Maria explained how the WOW membership changes from year to year.

‘We have enjoyed the company of Egyptian and Sudanese ladies married to doctors who were working at the Erne hospital. We had a Brazilian member who took her Irish husband back to Brazil, and a Gambian lady who also returned home. Humaira from Pakistan is now living in England but we are organising a special party for her when she returns to Enniskillen for a week in February.’

It transpired that Humaira will be a witness at a court case concerning the burning of her garden shed by local Enniskillen youths so our conversation turned to the topic of racism.

‘Well we cannot deny there have been problems.’ said Maria. ‘ Some of our ladies have been walking down the street minding their own business only to be rudely told by passing youths to 'F... off'. Our ‘Miss Chile’ was asked if she had come with the circus! One of our Filipino girls was taunted by local boys imitating a Chinese accent wanting to know if she were a 'mail order bride'.

'Luckily we have had training in how to deal with racist remarks and we gain strength from our group. Our whole aim is to support and celebrate the growing ethnic and cultural diversity in Fermanagh. In order to increase awareness of our own diverse traditions, we have organised popular social evenings including a ‘Taste of India’, ‘An African Night’, ‘A Glimpse of Asia’, entertaining audiences with our songs, dances, music, fashion and food.

Some of our volunteers work in the community with disabled and elderly people. At a time when the buzz word in Northern Ireland is 'regeneration' we are delighted to take part in any initiative which breaks down barriers and social prejudice.
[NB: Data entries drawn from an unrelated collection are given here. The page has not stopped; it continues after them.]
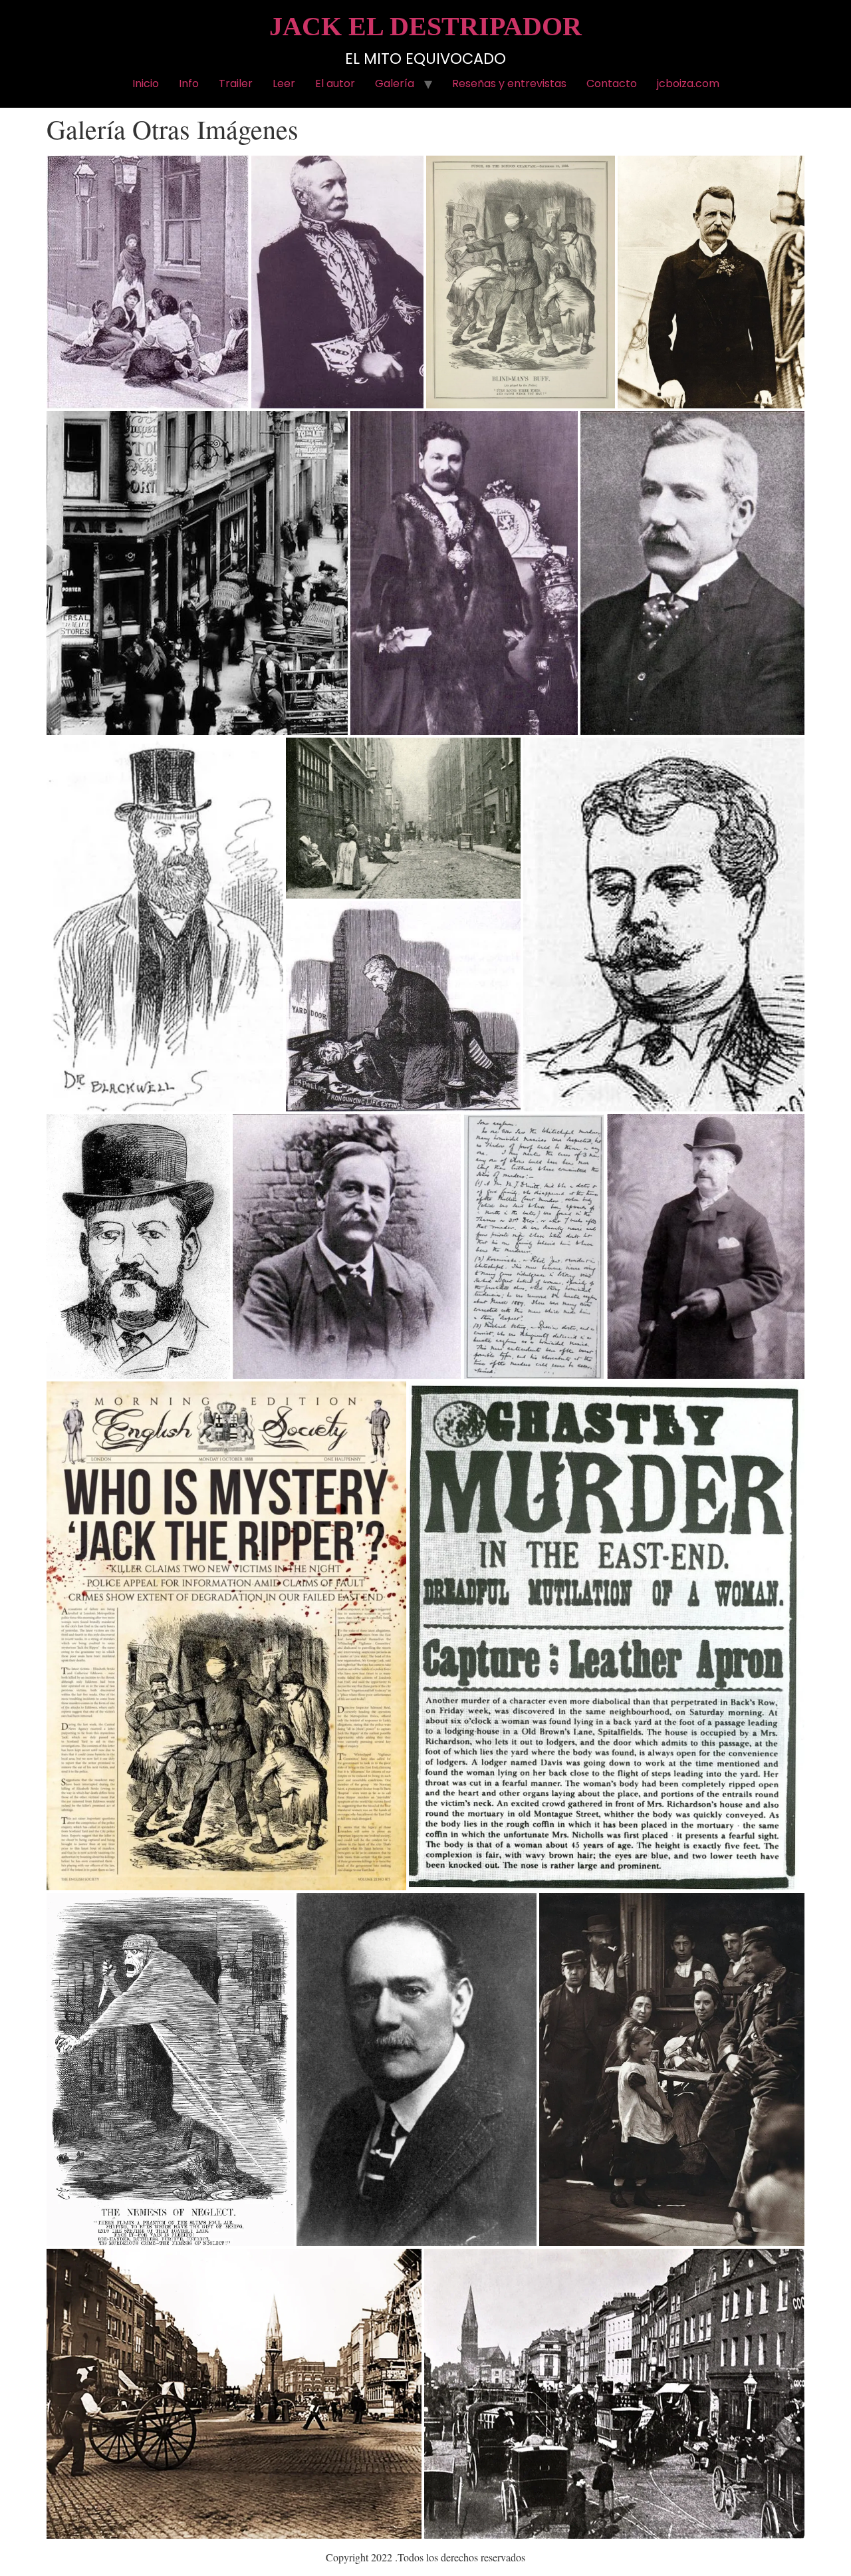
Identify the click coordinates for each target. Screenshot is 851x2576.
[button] (148, 282)
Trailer (236, 83)
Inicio (145, 83)
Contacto (611, 83)
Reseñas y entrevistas (509, 83)
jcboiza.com (688, 83)
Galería (394, 83)
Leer (284, 83)
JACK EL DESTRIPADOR (425, 26)
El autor (335, 83)
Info (189, 83)
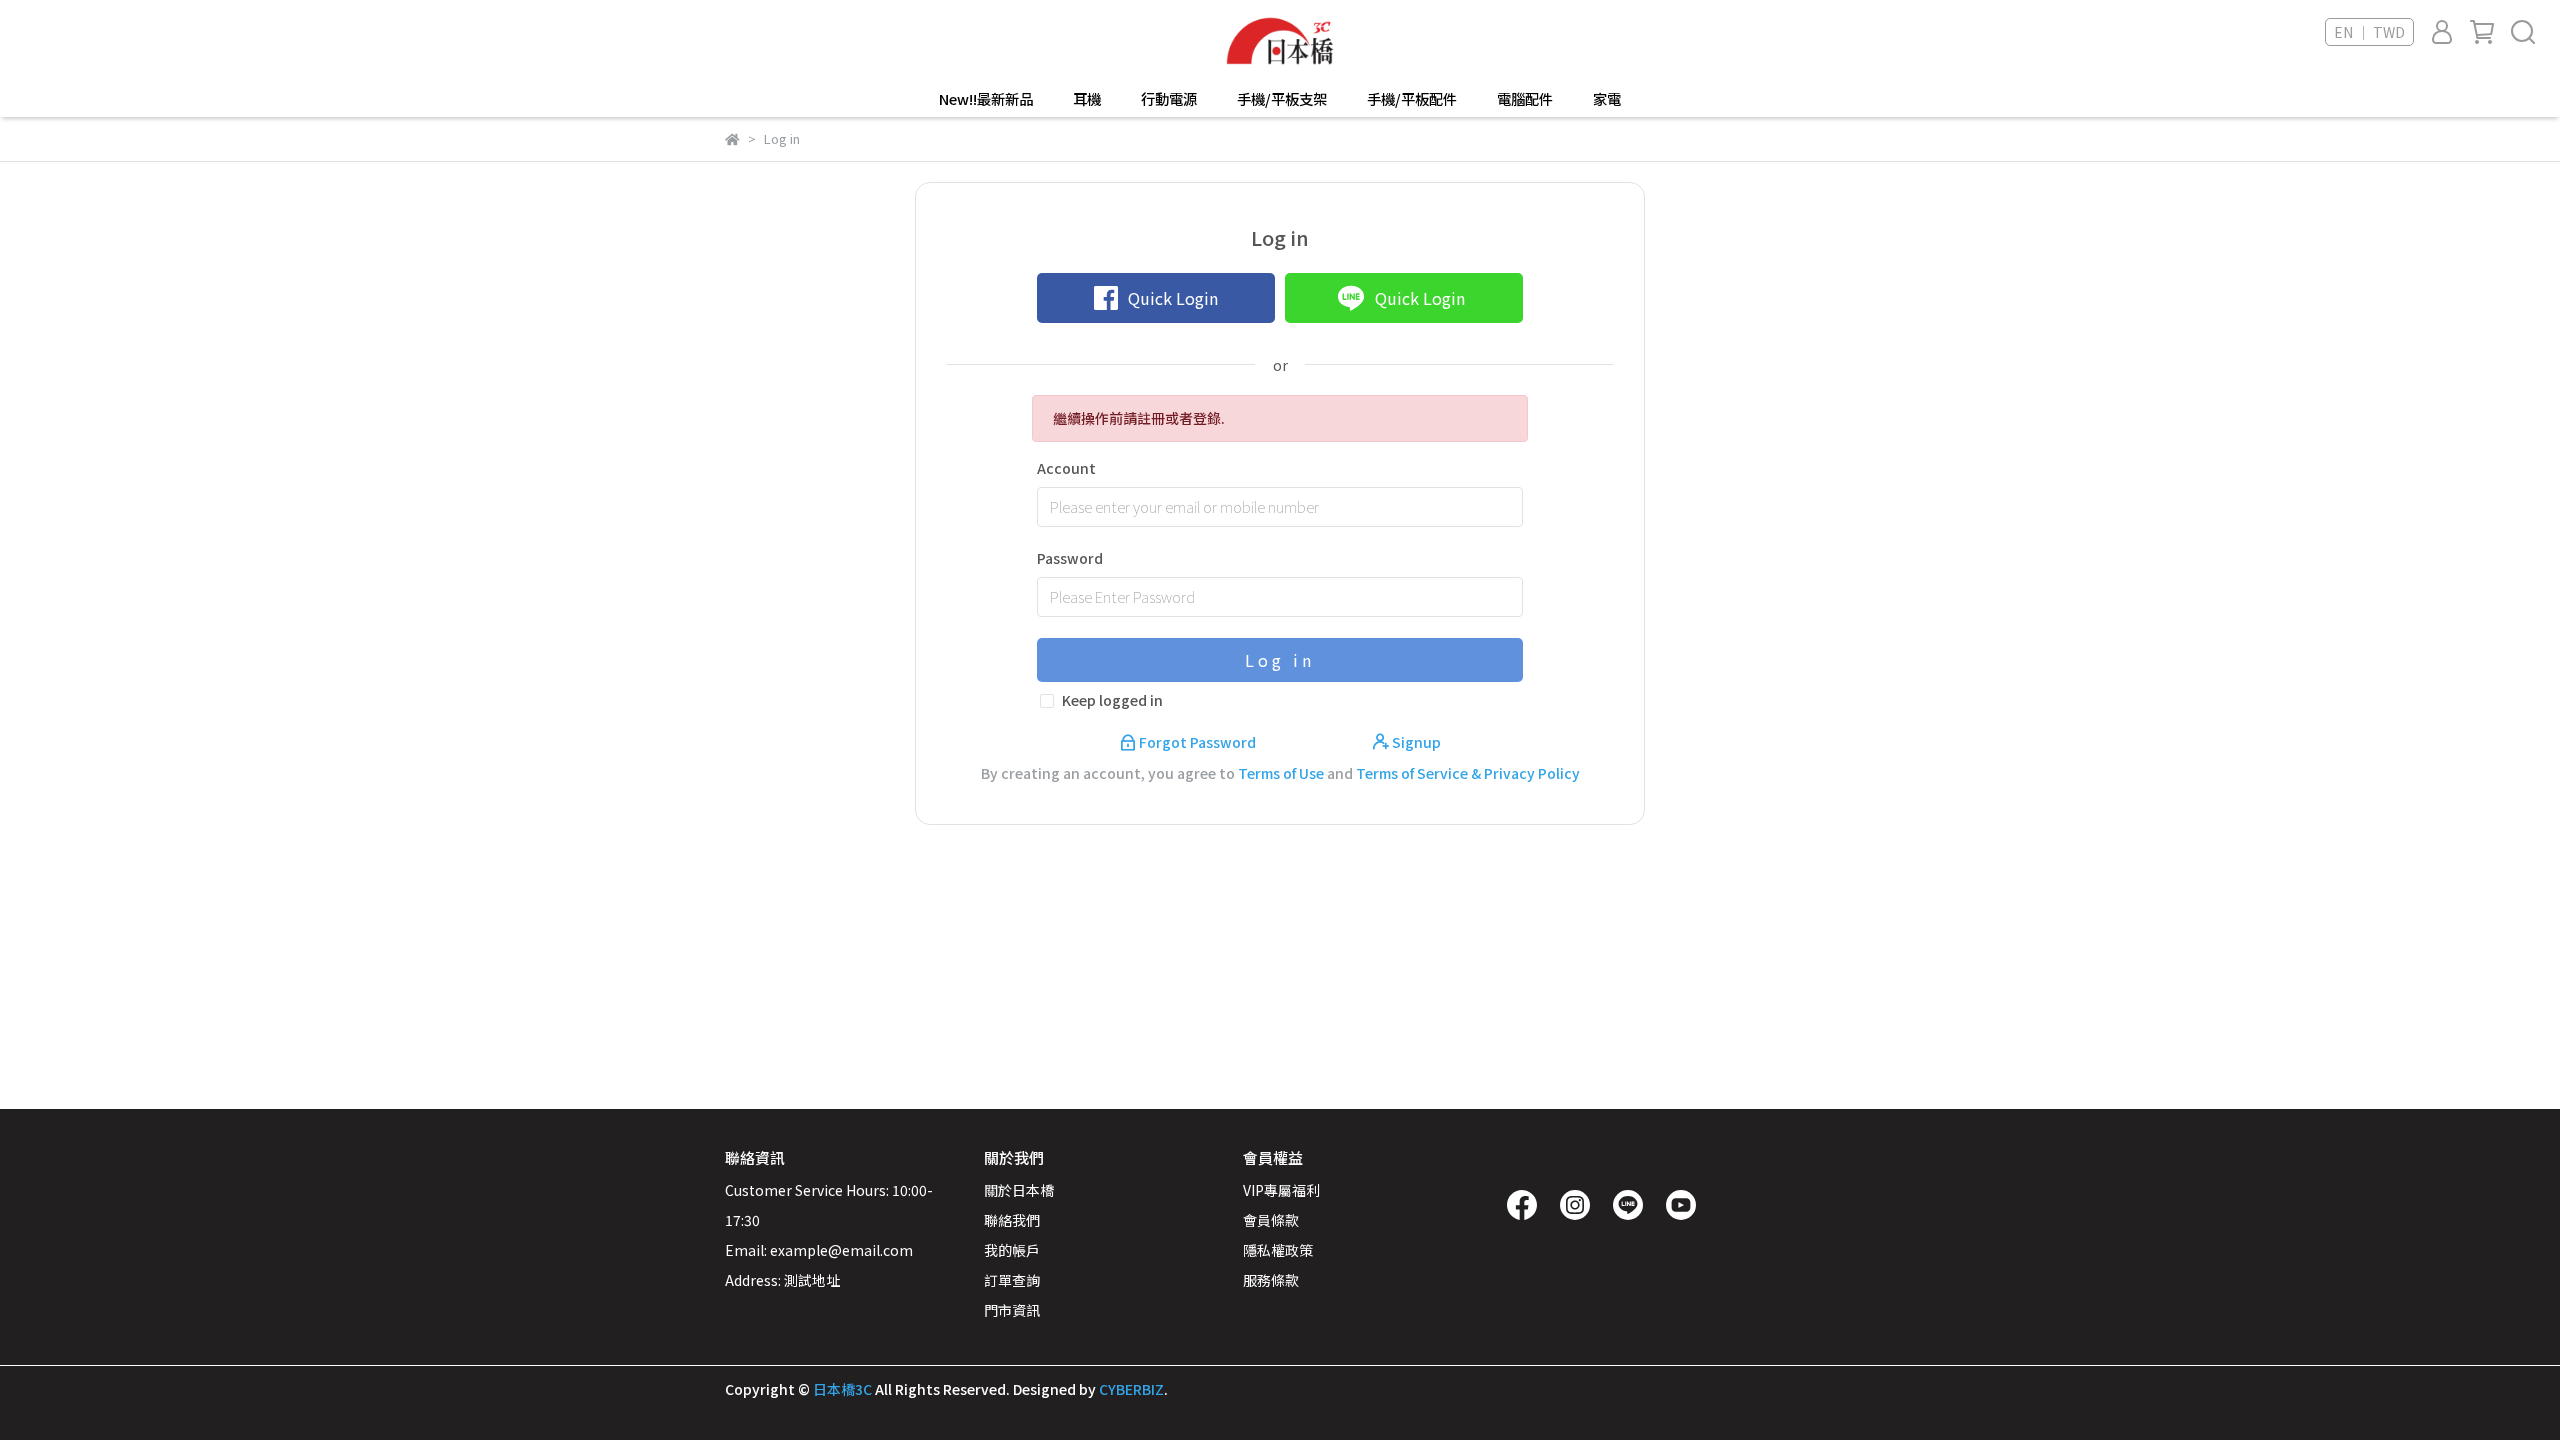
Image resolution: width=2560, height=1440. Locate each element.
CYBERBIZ (1131, 1389)
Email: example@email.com (819, 1250)
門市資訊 (1012, 1310)
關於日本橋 (1019, 1190)
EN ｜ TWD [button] (2369, 32)
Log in (1280, 660)
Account (1066, 468)
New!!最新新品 (986, 99)
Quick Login (1173, 298)
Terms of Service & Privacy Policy (1468, 773)
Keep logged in (1112, 700)
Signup (1415, 742)
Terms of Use (1281, 773)
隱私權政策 (1278, 1250)
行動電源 (1169, 99)
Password (1070, 558)
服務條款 (1271, 1280)
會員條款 (1271, 1220)
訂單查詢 (1012, 1280)
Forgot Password (1197, 742)
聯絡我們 (1012, 1220)
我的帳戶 (1012, 1250)
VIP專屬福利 (1281, 1190)
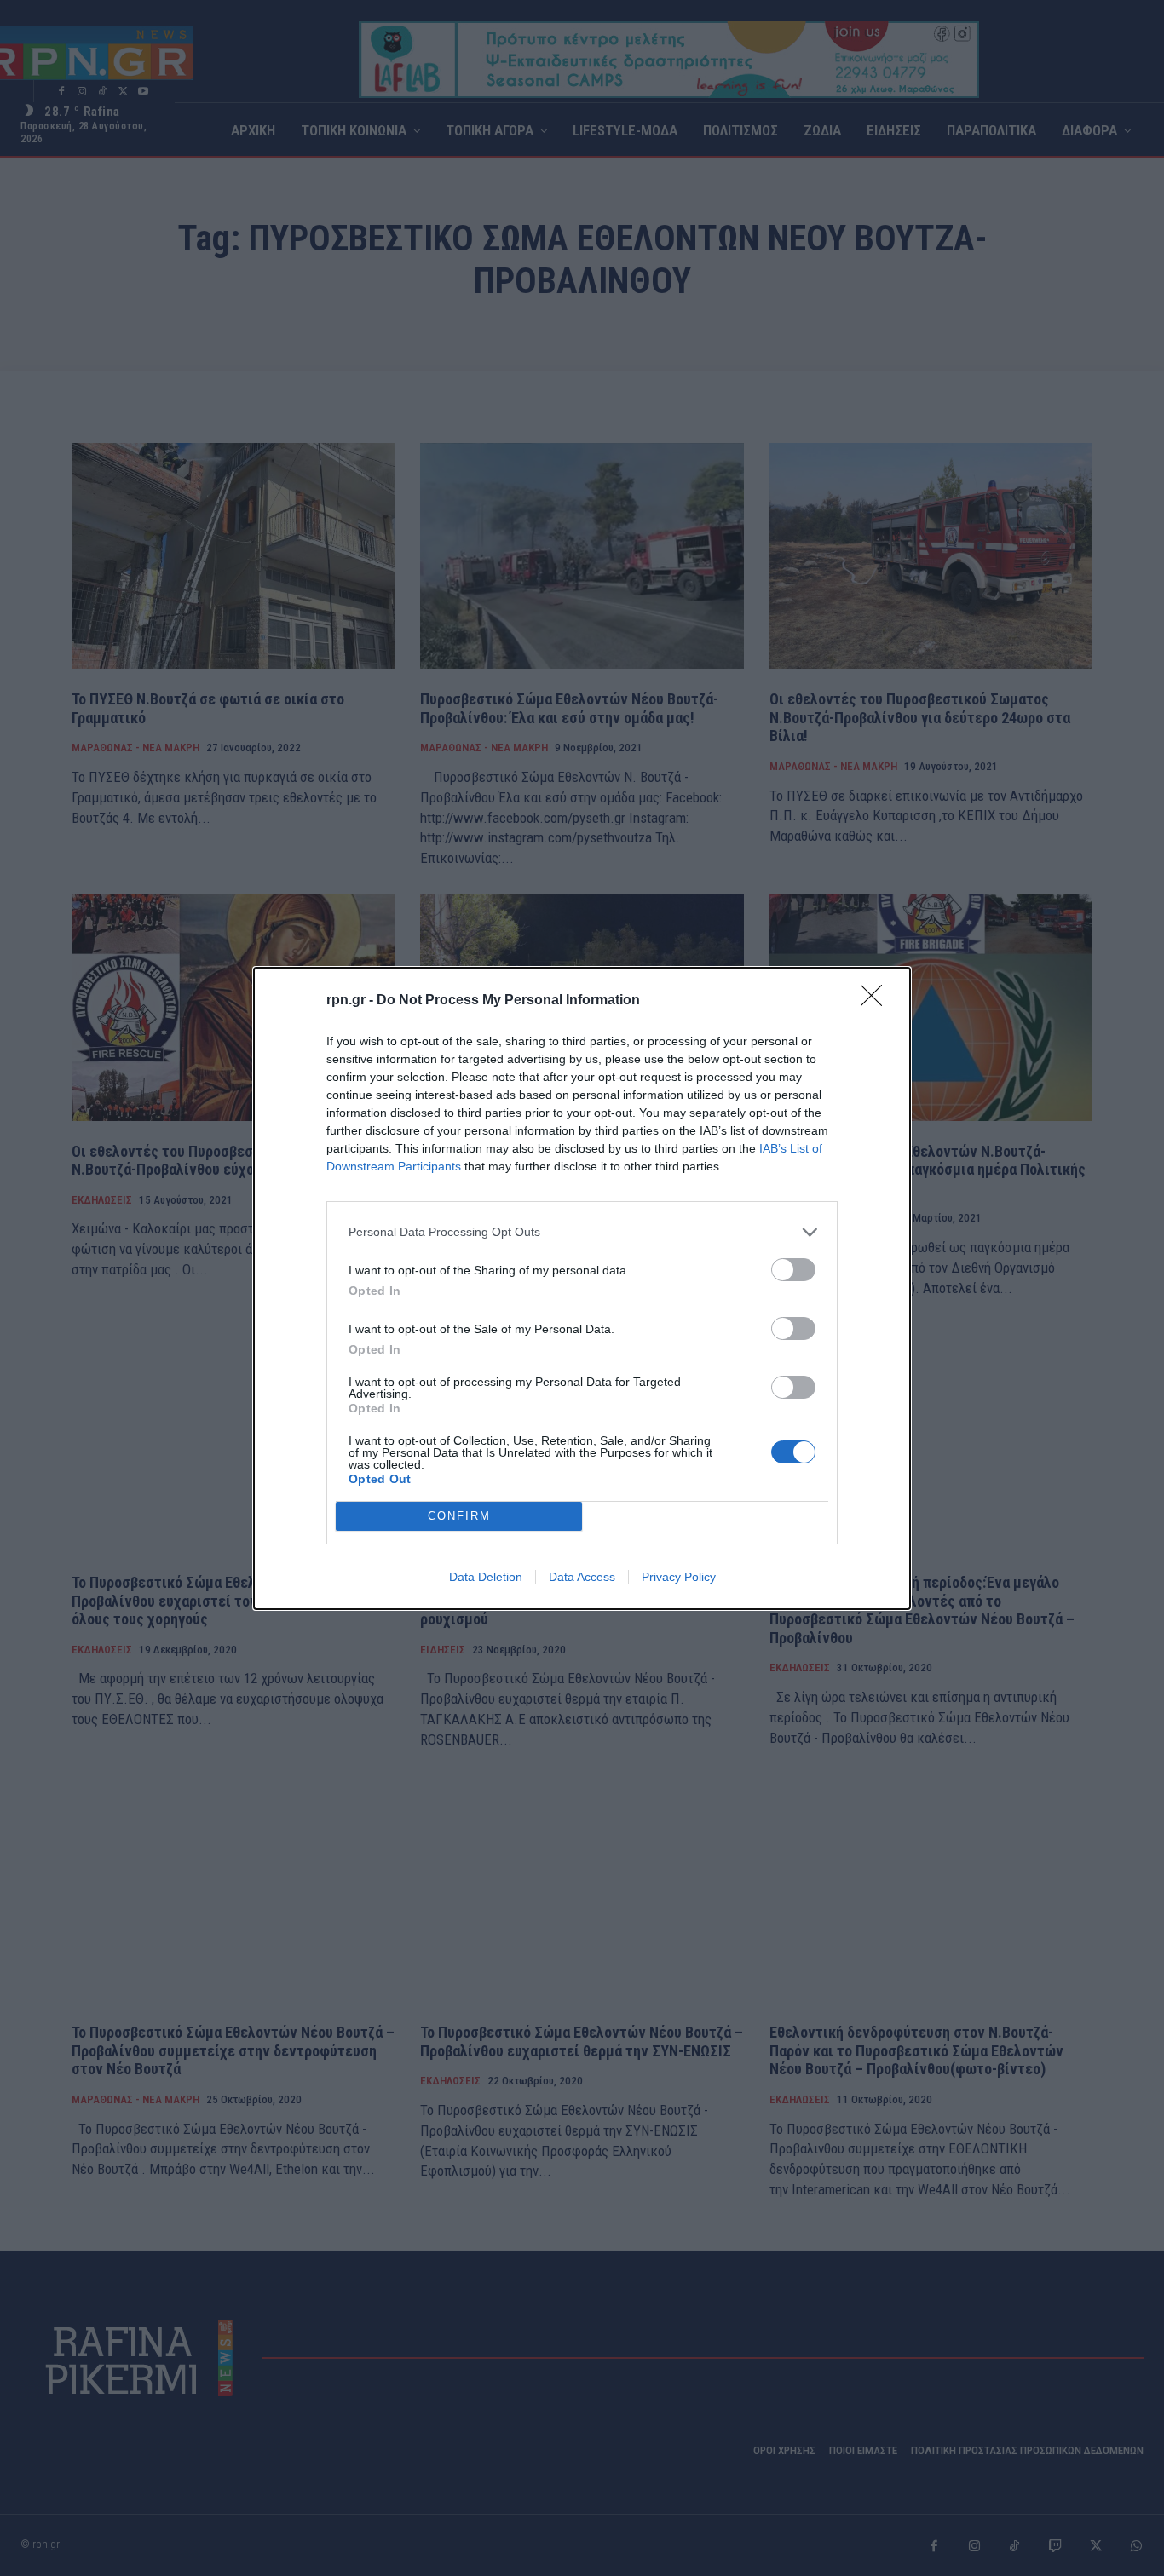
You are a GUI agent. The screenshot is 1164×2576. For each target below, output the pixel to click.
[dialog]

We are currently planning an evening to raise funds for victims of the 2005 Tsunami so that Dr Rahman, a surgeon at the Erne Hospital and husband of our founder member, Roshin Rahman, can take hospital equipment and medicines to Sri Lanka where he has helped set up new accident and emergency units in key hospitals. Dr Rahman, who is from Bangladesh, was among the first emergency medical teams on the island when the tsunami hit the region. We are also planning a series of welcome sessions for migrant workers who have recently arrived in Fermanagh from Eastern Europe.’

Soon it was time for the karaoke session, the highlight of the evening, at any rate for the bevy of pretty Filipino ladies, one of whom had supplied a karaoke video, complete with images of the Philippines and song lyrics sub-titled in English.

‘The trouble is you cannot actually hear yourself sing when you take the microphone’, laughed Mirasol, the so-called ‘mail order bride!’ In many cases the girls were decidedly off key but the star of the evening was definitely birthday girl Anita who won hands down with her rendition, not in English or Hindi but in Spanish, of the Macarena and a top score of 98!